Both burglaries were carried out on Tuesday 24 May 2016 in Main Road, Longfield and Rosedale Close in Dartford.
A Mini Cooper, with a false registration plate, was used in both burglaries.
On the same day of the burglaries, the car was involved in an accident in Havering Road in Romford, Essex.
The driver had opened his door which then hit another car.
The Mini left the scene of the crash and was abandoned on a nearby estate.
A witness saw the suspects cleaning down the car which was then picked up by a second vehicle - registered to the Maltman family.
When it was recovered, police identified it had been stolen from a burglary in Brentwood in Essex earlier that year.
Officers searched the Maltman's address and found jewellery from the Dartford burglaries.
Further stolen jewellery was found at their business premise in London, some of which was linked to burglaries in other counties.
Paperwork found at the scene indicated that the Maltman’s had been doing business with a smelting company and were being paid large sums of money on a regular basis, the majority of which was paid in cash.
The Maltman’s were subsequently arrested and bailed on suspicion of handling stolen goods and money laundering offences.
Brian Maltman was arrested again on Thursday 5 January 2017 after police found him in possession of gold with a commercial value of over £60,000.
Some of that gold was later identified as having come from burglaries in Essex and London.

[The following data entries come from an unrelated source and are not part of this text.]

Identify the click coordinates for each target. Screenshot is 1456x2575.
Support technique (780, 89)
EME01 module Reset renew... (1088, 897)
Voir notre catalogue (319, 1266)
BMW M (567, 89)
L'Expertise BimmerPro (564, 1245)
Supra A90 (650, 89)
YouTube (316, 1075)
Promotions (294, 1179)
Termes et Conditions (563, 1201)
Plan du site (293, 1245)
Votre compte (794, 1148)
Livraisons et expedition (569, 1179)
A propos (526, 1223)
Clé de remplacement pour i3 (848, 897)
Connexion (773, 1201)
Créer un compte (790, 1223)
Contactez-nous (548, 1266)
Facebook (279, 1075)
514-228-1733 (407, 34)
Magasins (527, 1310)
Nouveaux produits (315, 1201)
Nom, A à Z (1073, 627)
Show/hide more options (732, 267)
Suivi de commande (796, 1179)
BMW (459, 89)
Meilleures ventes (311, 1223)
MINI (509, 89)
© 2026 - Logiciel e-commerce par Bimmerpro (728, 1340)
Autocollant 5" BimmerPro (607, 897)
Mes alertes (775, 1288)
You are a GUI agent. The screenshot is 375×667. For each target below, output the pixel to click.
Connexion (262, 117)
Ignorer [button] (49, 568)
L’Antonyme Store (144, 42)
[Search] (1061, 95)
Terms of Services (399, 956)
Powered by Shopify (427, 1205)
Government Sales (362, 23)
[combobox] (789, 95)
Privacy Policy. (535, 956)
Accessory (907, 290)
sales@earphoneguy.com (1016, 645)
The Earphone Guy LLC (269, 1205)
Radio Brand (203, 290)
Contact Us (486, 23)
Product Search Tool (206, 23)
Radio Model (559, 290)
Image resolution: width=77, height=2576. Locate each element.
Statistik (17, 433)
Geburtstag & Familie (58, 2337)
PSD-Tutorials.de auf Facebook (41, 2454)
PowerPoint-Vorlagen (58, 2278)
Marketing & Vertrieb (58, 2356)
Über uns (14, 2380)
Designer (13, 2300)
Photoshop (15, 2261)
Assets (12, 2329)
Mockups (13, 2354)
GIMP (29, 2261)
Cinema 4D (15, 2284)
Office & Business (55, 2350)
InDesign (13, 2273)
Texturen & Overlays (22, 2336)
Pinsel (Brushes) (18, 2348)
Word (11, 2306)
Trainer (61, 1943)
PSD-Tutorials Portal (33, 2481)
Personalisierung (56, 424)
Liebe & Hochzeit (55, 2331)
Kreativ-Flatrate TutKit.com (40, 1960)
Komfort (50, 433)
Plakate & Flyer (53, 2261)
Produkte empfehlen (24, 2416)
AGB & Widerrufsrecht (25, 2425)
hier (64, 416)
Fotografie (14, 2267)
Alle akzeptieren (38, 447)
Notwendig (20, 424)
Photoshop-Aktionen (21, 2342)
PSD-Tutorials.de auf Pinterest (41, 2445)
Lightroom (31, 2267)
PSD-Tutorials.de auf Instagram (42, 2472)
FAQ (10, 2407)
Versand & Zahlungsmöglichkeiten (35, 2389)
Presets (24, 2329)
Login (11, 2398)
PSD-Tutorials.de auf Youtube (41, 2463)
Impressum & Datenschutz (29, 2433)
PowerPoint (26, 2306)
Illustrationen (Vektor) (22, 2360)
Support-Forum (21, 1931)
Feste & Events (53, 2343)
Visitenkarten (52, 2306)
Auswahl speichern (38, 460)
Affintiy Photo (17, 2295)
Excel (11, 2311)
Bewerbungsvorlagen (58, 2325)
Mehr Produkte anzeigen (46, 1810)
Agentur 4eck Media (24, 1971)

Brian Maltman was jailed for 10 years, Kim Maltman was jailed for four years and their son, Daniel Maltman, was jailed for six years.
Upon sentencing the judge described their crimes as professional and said the family had been a magnet for criminality.
This was a complex investigation which unravelled after the Mini Cooper was involved in a collision in Essex and spiralled into one of the most organised gold scams to date."